We use both with Cooper. I find I have more control when he is on a collar/lead set up than when he is on his harness. His harness is primarily used for outings where strict/tighter control isn't an issue: hiking primarily. He definitely responds to corrections faster in a collar than he does in a harness.


----------



## Marcie (Aug 2, 2011)

sweets said:


> I've been using a harness on my poochon puppies (18wks old) , but she does pull a bit. I've heard that harnesses are better for smaller dogs.
> We went to puppy training this week and the trainer said that collars are better as dogs are easier to train not to pull. I tried her with one today but sort of gagged on it when she pulled a bit.
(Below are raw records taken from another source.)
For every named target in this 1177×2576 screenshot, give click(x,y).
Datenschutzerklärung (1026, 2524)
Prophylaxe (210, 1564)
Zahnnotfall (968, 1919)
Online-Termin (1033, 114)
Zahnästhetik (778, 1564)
I know you can get no pull harnesses but just wondered what everyone else use?


I always use a harness as it keeps the pressure away from their trachea which can become damaged if yanked or pulled. My girls do not pull but my Pomeranian does and we use a "no pull harness" on him and it works well.

Harnesses for small dogs are great in case you are walking along and need to pull them up to you quickly, you are not strangling them. With my blind dog, Sasha, sometime I can't warn her quickly enough and will pull her back from something with her harness. She has enough problems without a damaged trachea. 

My girls wear collars for identification and to look pretty but I never put a leash on their collar.


----------



## mom2Zoe (Jun 17, 2014)

I used a harness when coming home until about 4 months then went into a martingale.


----------